O programa de Boris era simples: cumprir a vontade do eleitorado, e não a dos jornais, e concretizar o Brexit. E o eleitorado confirmou que era isso mesmo que queria, dando-lhe uma confortável maioria

Uma das grandes vantagens de um político é ser subestimado – e Boris Johnson foi quase sempre subestimado. Apresentaram-no como o Trump britânico, quando quase tudo os separa – só terem o cabelo parecido os junta. Mas neste tempo de aparências, há quem julgue que as aparências são tudo. Não são.

E Boris Johnson, podendo ter um estilo fora do comum, chegou ao poder com um programa muito claro: fazer aquilo que Theresa May não tinha conseguido fazer, isto é, concretizar o Brexit. Tirar o Reino Unido da União Europeia. Cumprir a vontade do eleitorado expressa em referendo.

Os meses que passaram desde que tomou posse, e os choques que teve com alguns dos antigos ministros de May permitem perceber com clareza porque é que o anterior governo conservador não conseguia finalizar o Brexit – era porque boa parte dos seus membros não queria. Tudo foi diferente com Boris Johnson e não é possível tirar mérito ao que conseguiu nos últimos meses.

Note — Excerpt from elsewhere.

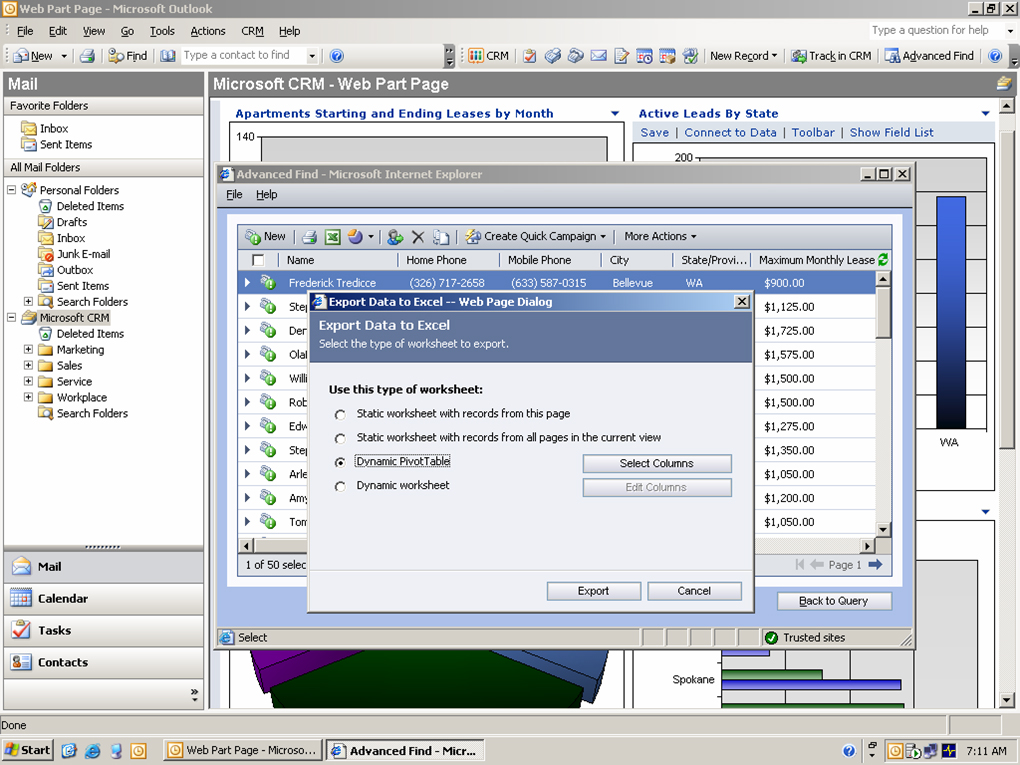
Task: Click the Export to Excel icon in Advanced Find
Action: (x=332, y=237)
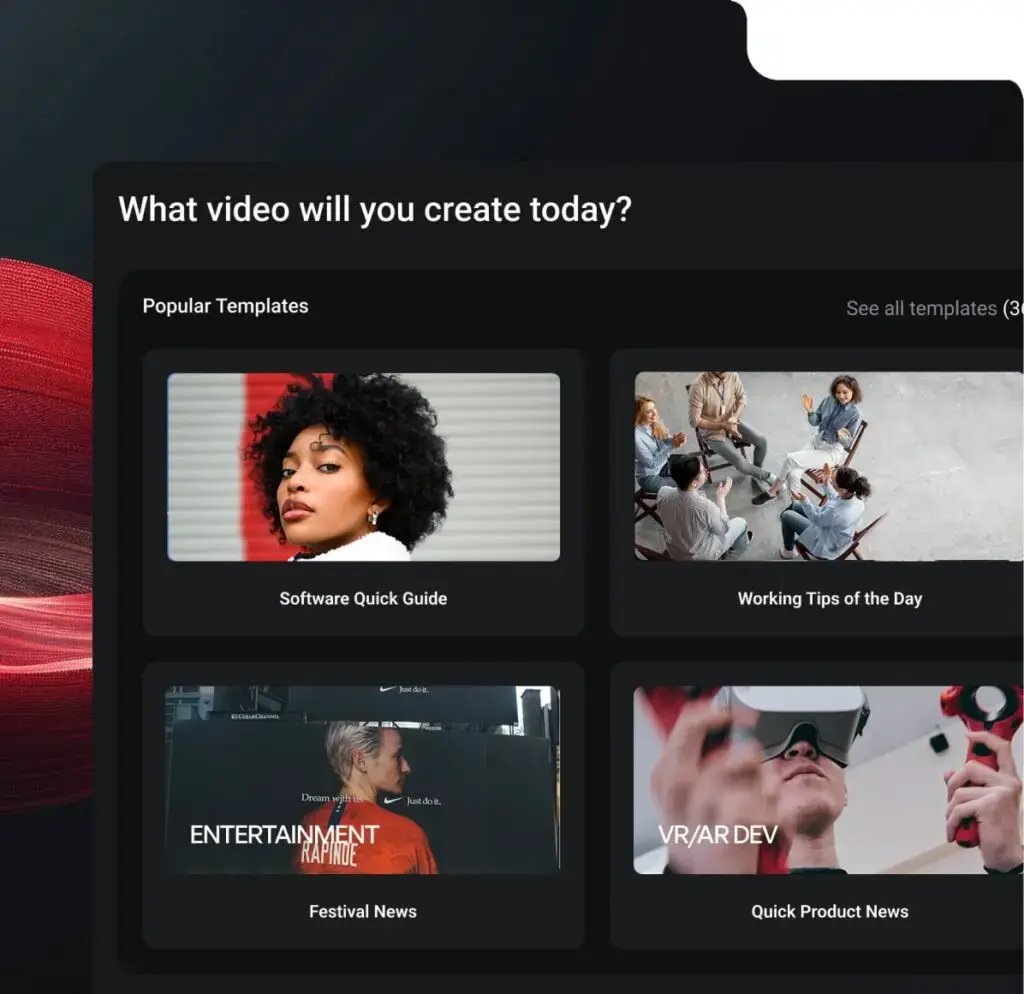Click the "Festival News" caption text

click(x=363, y=912)
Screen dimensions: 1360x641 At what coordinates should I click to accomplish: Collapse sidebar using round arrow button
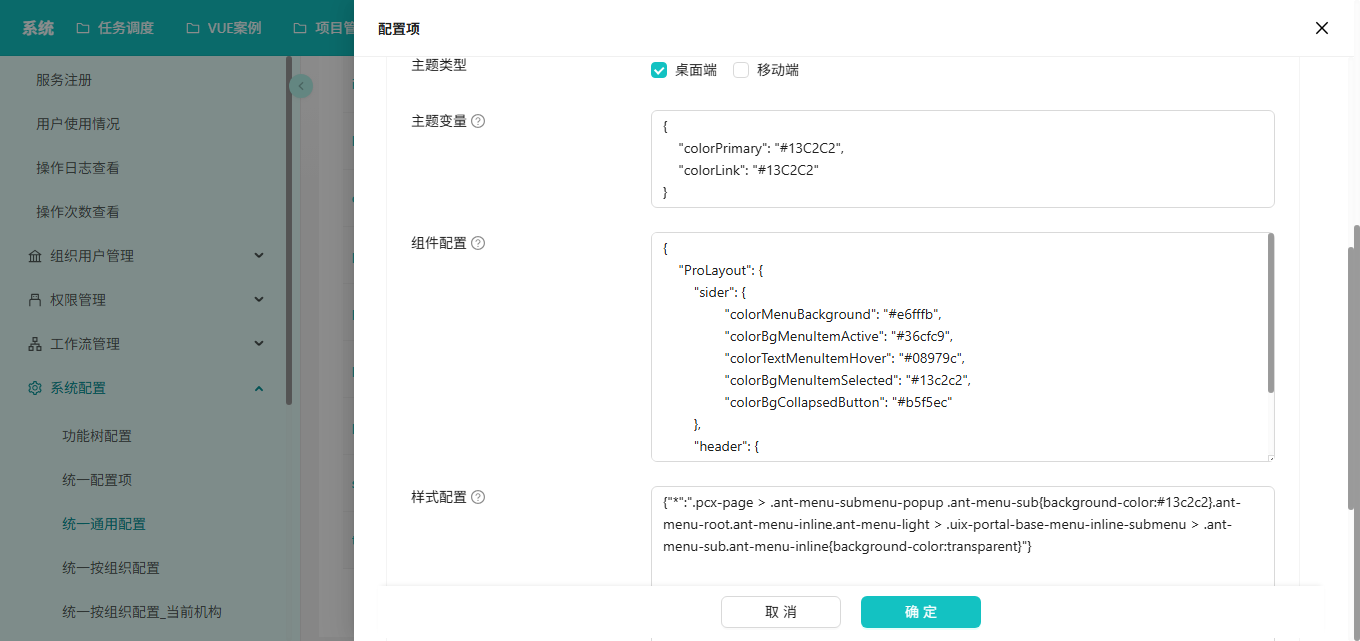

É bom recordarmos o estado em que estava o Reino Unido no Verão passado. Com Theresa May à frente do governo, os conservadores não só não tinham conseguido aprovar no Parlamento o acordo de saída da União Europeia, como tinham sido humilhados nas eleições europeias. Tinham tido menos de 10 por cento dos votos. O partido do Brexit ameaçava destruir os tories.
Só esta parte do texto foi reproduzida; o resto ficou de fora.